Geschiedenis en informatie over oorknopjes
Ze zijn zo ingeburgerd in de westerse maatschappij. Je hebt ze in alle soorten en maten en gemaakt van diverse materialen. Of je nu van klassiek of modern houdt: er is voor ieder wat wils. Maar hoe is het idee om oorbellen te dragen ontstaan en waarom zijn we hier zo massaal aan verknocht?
Geschiedenis
Uit onderzoek is gebleken dat onze voorouders al 3000 jaar voor Christus, oorbellen droegen. Ze werden overwegend gemaakt van edelmetalen (voornamelijk goud en soms zilver) en vormden een statussymbool onder de allerrijksten. In de daaropvolgende jaren werden de oorbellen steeds mooier en groter. Er werden nieuwe edelstenen en diamanten aan toegevoegd en de ontwerpen waren onderheving aan de trends van de desbetreffende tijd. Tegenwoordig zien we naast de populaire oorbellen van edelmetalen, ook vernieuwde ontwerpen van hout, glas, titanium, hoorn of been of zelfs silicone een opmars maken. Het nadeel van een aantal van deze materialen is dat ze gevoeliger zijn voor invloeden van buitenaf en daardoor minder duurzaam.
Irritatie oorknopjes
Voor liefhebbers van oorknopjes is het altijd even afwachten of je oorknopjes van alternatieve materialen kunt dragen. Nepzilver kan soms roodheid en irritatie veroorzaken aan het oor en dan is het beter om oorknopjes te dragen die van goud of zilver zijn gemaakt. Sommige mensen kunnen alleen nog maar zweerknopjes verdragen. Dit zijn de knopjes, gemaakt van chirurgisch staal, die je gedurende zes weken in je oor moet houden nadat de gaatjes geschoten zijn. Hoewel vroeger het aanbod in zweerknopjes minimaal was, zie je nu steeds leukere ontwerpen op de markt komen!
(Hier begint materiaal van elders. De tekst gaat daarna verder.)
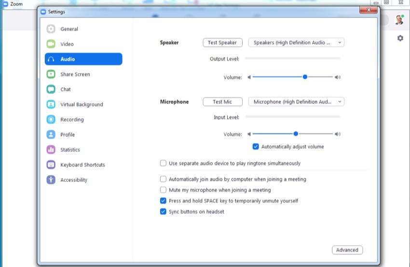Expand the Speaker device dropdown
The width and height of the screenshot is (410, 267).
[296, 43]
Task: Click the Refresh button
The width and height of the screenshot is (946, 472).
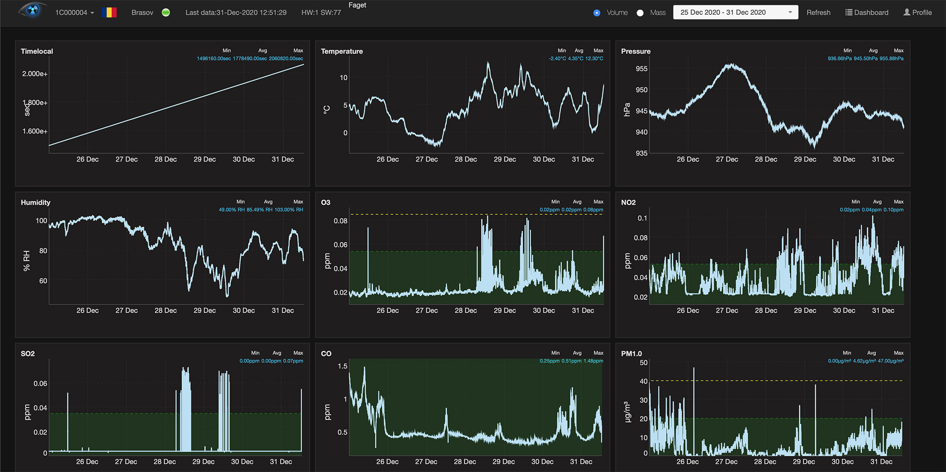Action: (x=819, y=12)
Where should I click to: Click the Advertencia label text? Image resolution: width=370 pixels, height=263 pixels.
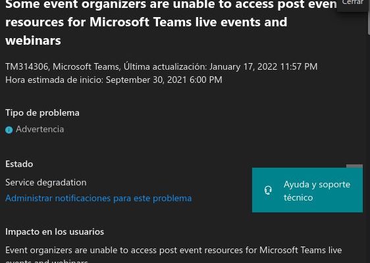click(40, 130)
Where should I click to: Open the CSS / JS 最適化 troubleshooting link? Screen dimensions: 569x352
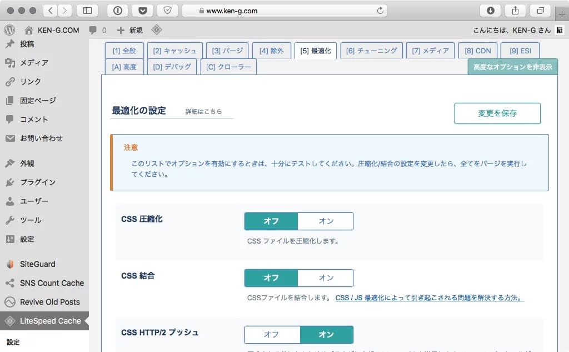click(x=430, y=298)
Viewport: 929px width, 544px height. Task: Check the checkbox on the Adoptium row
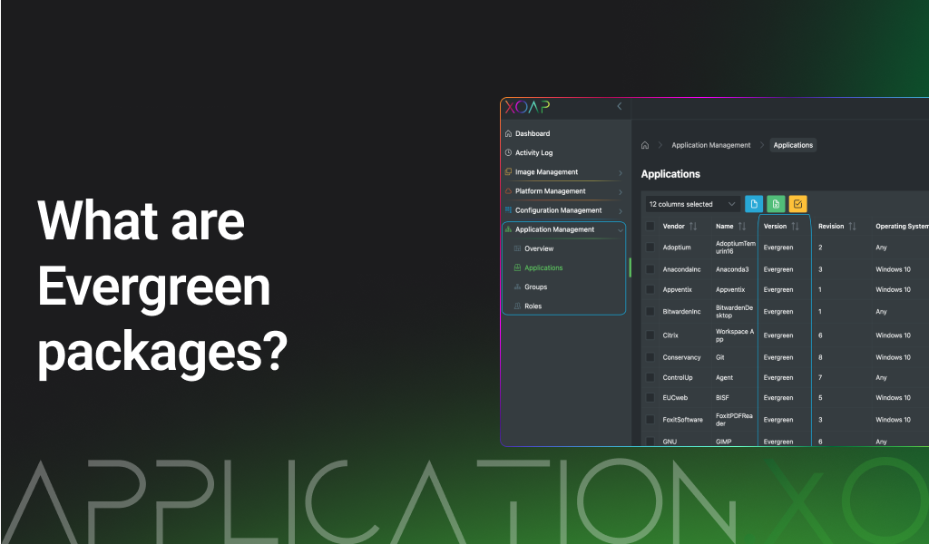click(650, 247)
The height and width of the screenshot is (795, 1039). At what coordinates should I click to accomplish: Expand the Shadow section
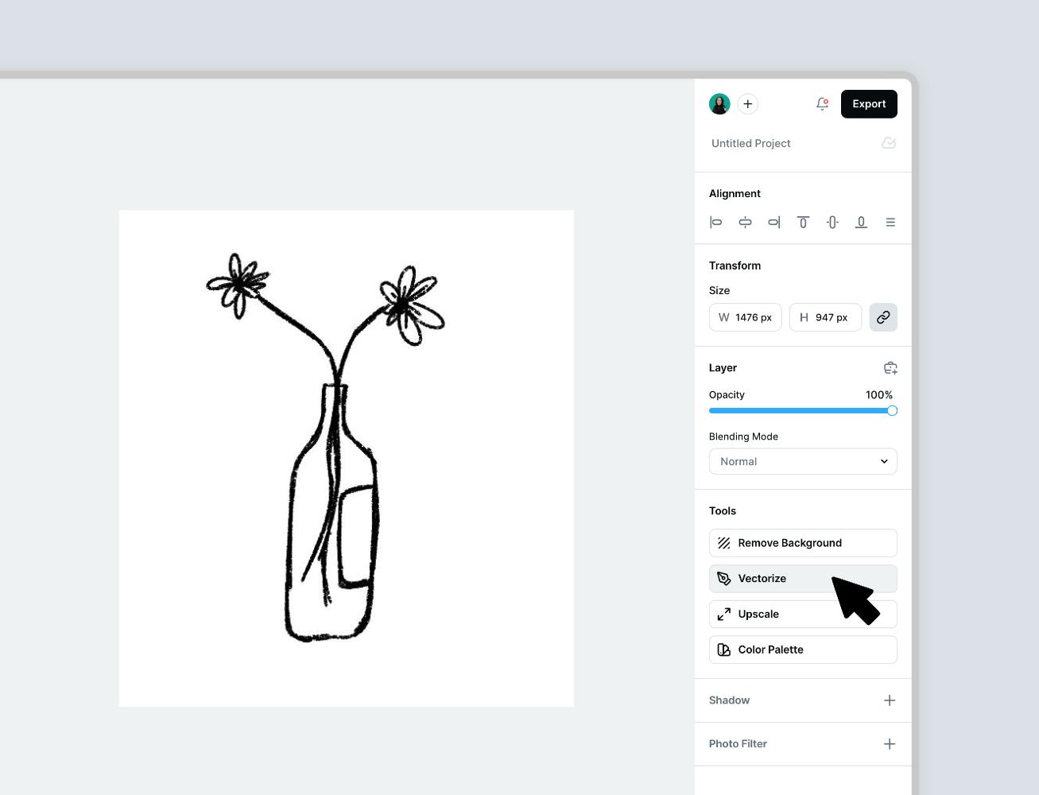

Babies en kleine kinderen met oorknopjes
In veel landen is het traditie, maar in andere landen – zoals bijvoorbeeld Duitsland – wordt het als kindermishandeling gezien. Hoe schattig die fonkelende knopjes er ook uitzien bij babies en kleine kinderen: het is en blijft een permanente beschadiging van het oor. Het beste is om te wachten totdat het kind zelf kan aangeven dat het knopjes in de oren wilt.